--- START ---
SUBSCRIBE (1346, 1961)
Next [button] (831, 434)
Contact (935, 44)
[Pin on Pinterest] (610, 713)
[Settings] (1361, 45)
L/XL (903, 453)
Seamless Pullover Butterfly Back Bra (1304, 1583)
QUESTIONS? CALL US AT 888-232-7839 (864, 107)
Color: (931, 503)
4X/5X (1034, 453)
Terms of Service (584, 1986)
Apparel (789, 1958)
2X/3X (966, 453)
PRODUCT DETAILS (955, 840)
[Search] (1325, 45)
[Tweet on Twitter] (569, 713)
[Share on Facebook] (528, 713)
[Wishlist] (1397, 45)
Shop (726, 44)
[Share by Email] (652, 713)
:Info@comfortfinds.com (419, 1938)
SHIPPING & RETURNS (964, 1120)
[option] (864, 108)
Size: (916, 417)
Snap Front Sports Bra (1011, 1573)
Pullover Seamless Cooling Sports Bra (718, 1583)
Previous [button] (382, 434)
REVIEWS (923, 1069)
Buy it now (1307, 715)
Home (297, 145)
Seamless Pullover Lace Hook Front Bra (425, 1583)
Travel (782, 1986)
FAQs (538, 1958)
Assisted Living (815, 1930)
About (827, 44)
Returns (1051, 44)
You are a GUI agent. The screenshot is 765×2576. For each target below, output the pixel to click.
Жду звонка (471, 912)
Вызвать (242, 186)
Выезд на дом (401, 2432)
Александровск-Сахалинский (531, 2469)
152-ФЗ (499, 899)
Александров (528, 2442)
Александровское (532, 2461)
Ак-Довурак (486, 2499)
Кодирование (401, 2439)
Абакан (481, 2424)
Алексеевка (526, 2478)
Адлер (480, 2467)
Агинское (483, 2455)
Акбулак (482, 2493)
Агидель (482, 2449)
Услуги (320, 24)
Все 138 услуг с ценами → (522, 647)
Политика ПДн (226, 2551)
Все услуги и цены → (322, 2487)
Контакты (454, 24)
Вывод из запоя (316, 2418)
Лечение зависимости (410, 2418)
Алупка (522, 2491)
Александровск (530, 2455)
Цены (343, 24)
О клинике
--- END ---
- **Your instructions**:
From the listing above, how many lines contain the word "Front"? Give only the number.

- **Response box**:
2